*TASK STATEMENT*
Look below for the line that contains "Where should I click to: Open", then quote it and all the lines after it, exactly, with the pictures left out.

*GIVEN DATA*
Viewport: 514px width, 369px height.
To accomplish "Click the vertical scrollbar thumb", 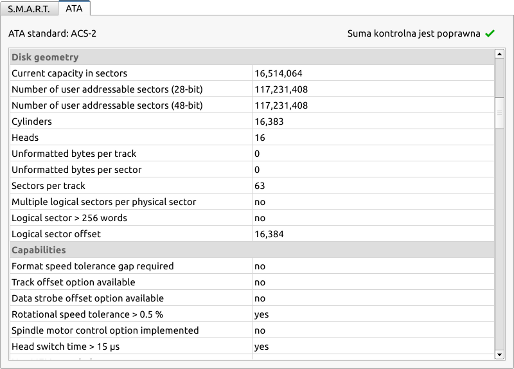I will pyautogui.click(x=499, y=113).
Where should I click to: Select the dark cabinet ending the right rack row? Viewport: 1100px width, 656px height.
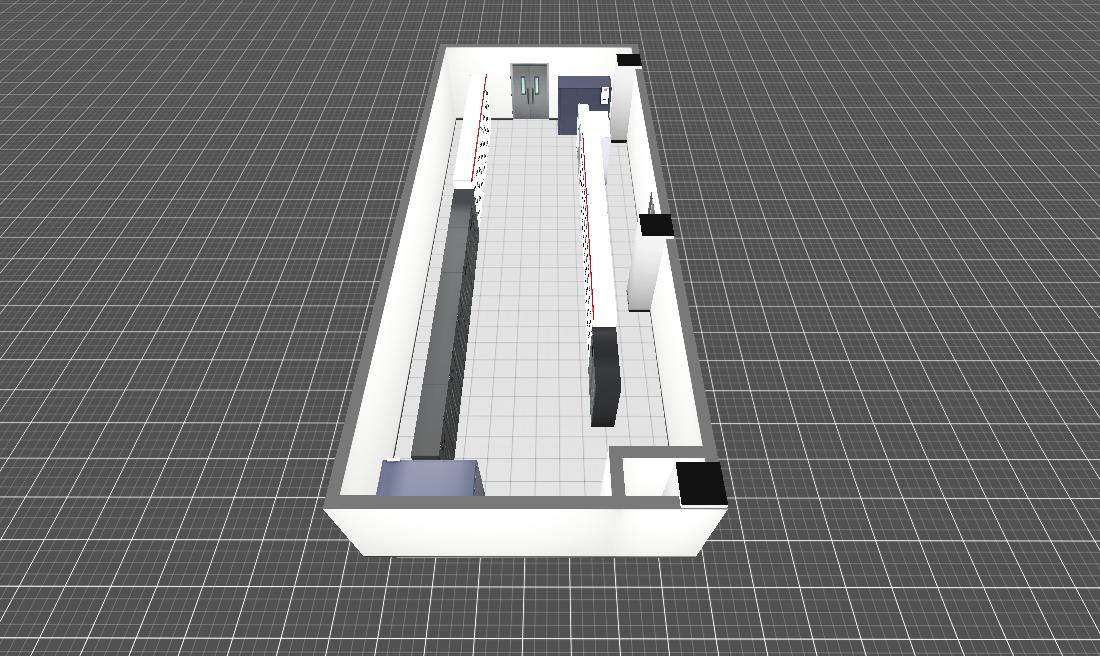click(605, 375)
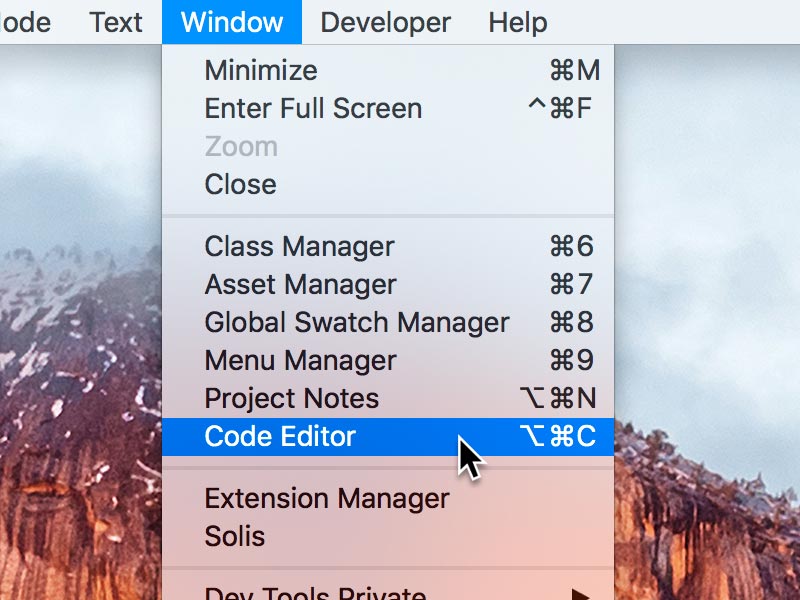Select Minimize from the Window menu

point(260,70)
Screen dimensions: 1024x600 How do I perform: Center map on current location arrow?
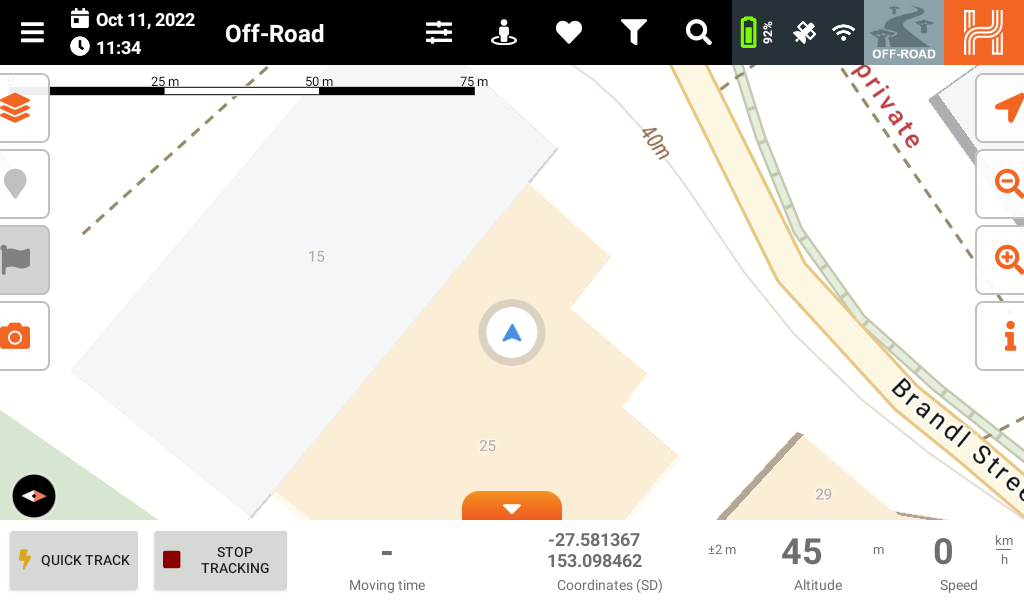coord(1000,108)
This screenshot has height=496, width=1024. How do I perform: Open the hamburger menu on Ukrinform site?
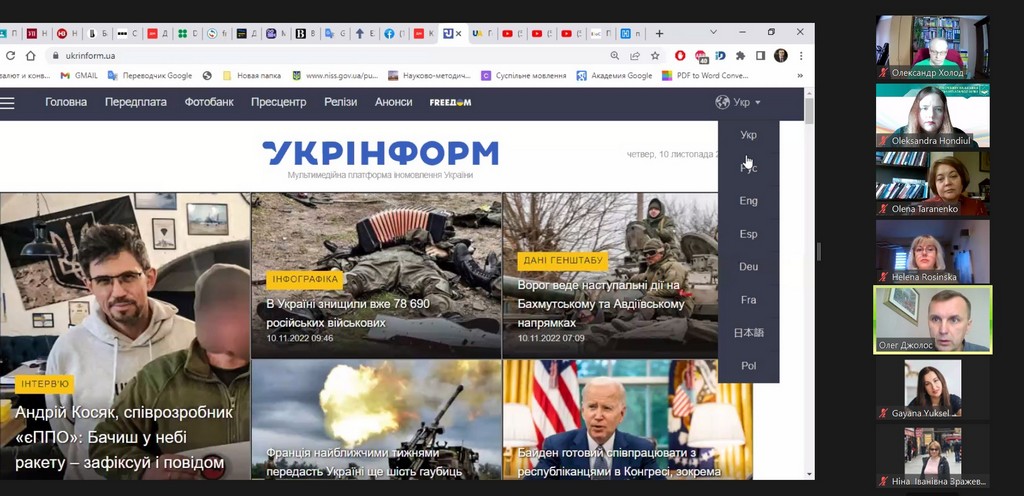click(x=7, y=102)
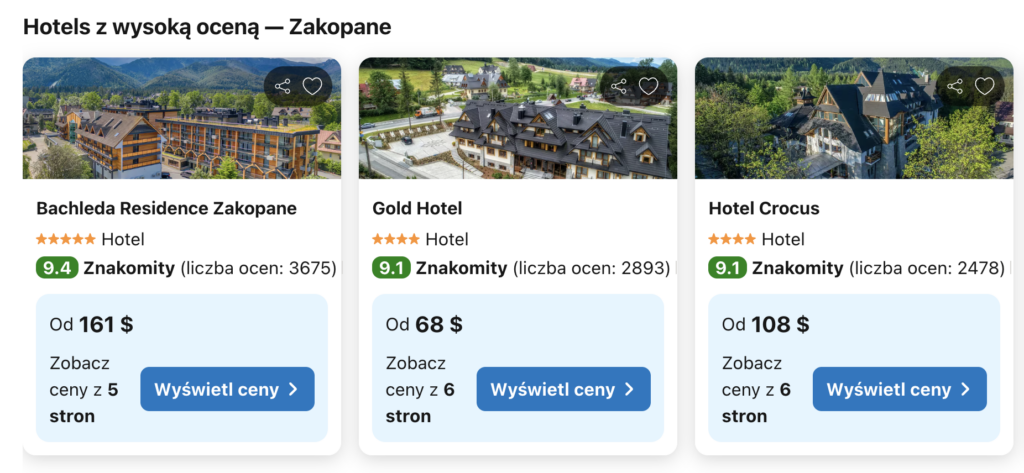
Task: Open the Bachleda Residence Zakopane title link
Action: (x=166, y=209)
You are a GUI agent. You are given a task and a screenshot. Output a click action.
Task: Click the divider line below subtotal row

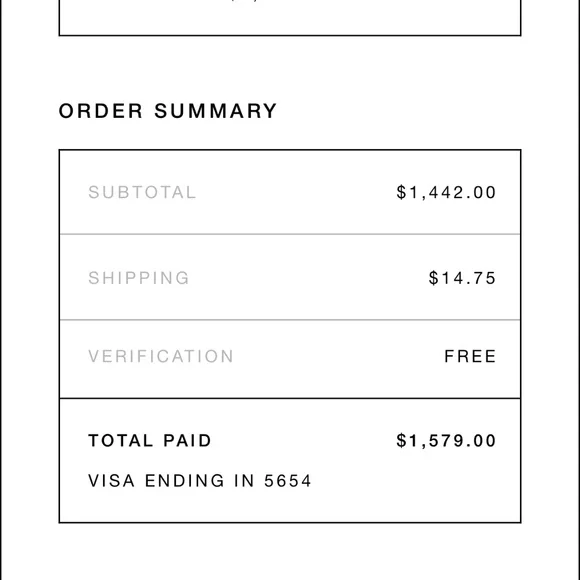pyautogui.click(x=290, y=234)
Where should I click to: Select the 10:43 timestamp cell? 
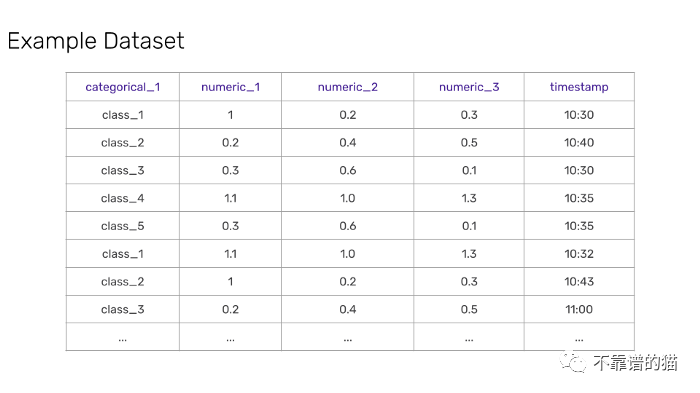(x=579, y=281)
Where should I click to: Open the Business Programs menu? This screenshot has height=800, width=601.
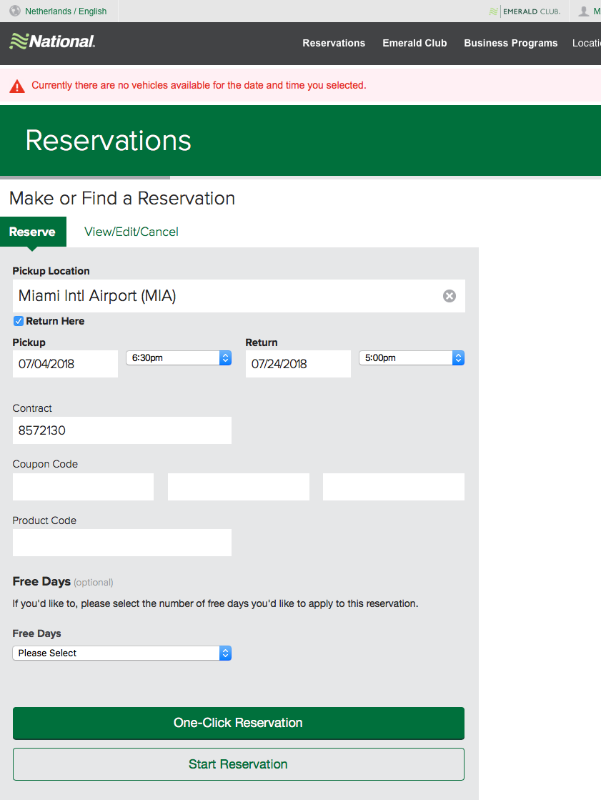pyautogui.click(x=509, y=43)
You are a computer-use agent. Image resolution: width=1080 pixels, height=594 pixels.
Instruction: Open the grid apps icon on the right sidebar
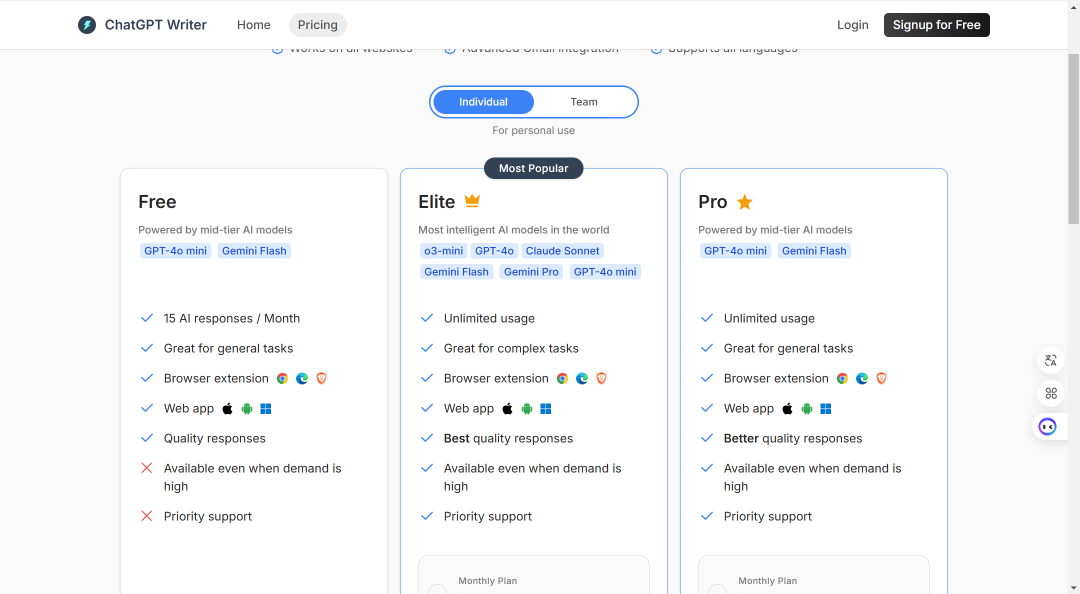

*TASK SOLUTION*
Where should I click to: Open the Business Programs menu? This screenshot has height=800, width=601.
pyautogui.click(x=509, y=43)
You are a computer-use agent. Image resolution: width=1080 pixels, height=594 pixels.
Instruction: Open the grid apps icon on the right sidebar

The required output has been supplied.